Sperrung auf der A7: Hier wird die Autobahn jetzt eingepackt

Hamburg - Die A7 soll leiser werden: Nach vierjähriger Bauzeit in Hamburg-Schnelsen kommt der Autobahnverkehr am Wochenende unter einen neuen Lärmschutzdeckel.

Die A7 in Hamburg wird ausgebaut - zur Freude vieler Anwohner.
Die A7 in Hamburg wird ausgebaut - zur Freude vieler Anwohner.  © DPA

Geplant ist zunächst die Verlegung der beiden Fahrspuren in Richtung Hannover in den 550 Meter langen Tunnel. Dafür wird die Autobahn am Freitagabend ab 21 Uhr in Richtung Süden gesperrt.

Autofahrer müssen zwischen Schnelsen-Nord und dem Dreieck Hamburg-Nordwest einer Umleitung folgen. Am Samstagmorgen sollen die ersten Autos durch den Tunnel fahren.

Die Gegenrichtung Flensburg/Kiel soll erst am Montagmorgen nach einer weiteren nächtlichen Sperrung freigegeben werden.

Vorerst wird nur die Weströhre des Lärmschutzdeckels zur Verfügung stehen. Danach kann mit dem Bau der Oströhre begonnen werden. Bis zur kompletten Fertigstellung des Tunnels Ende 2019 müssen sich die Autofahrer in beiden Fahrtrichtungen den Platz der ersten Röhre teilen.

Dank der Lärmschutzeinrichtungen wird die Belastung der Anwohner trotz des Ausbaus der Autobahn geringer. Seit den 70er Jahren trennt die viel befahrene A7 die Wohngebiete im Hamburger Nordwesten.

Die Deckel sollen ein erneutes Zusammenwachsen der Stadtteile ermöglichen. Neben Wegen und Straßen sind Grünflächen über der Autobahn geplant.

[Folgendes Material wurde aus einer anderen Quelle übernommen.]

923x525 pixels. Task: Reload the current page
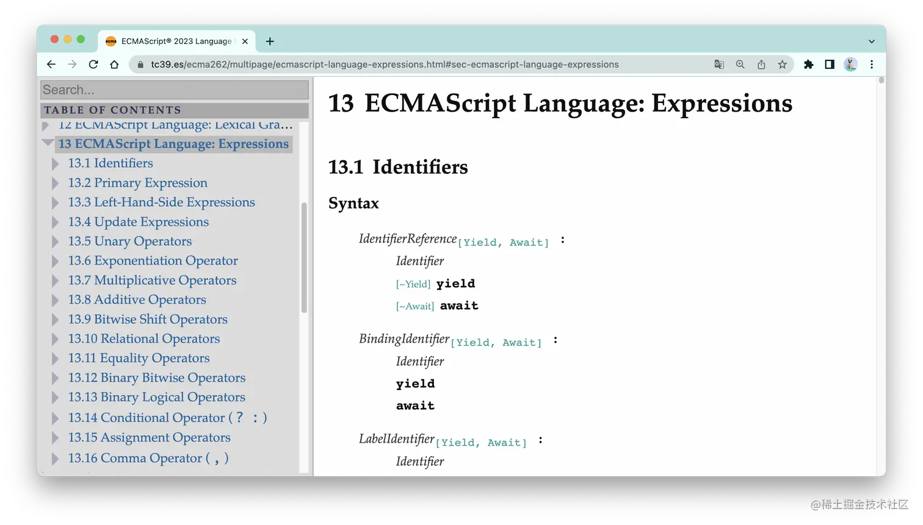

Das Projekt ist Teil des sechsspurigen Ausbaus der A7 zwischen dem Dreieck Hamburg-Nordwest und Bordesholm südwestlich von Kiel. In Stellingen entsteht ein weiterer rund 900 Meter langer Lärmschutzdeckel. Ein dritter 2300 Meter langer Tunnel soll noch in Altona gebaut werden.

Blick auf die Zufahrt des neuen Tunnels.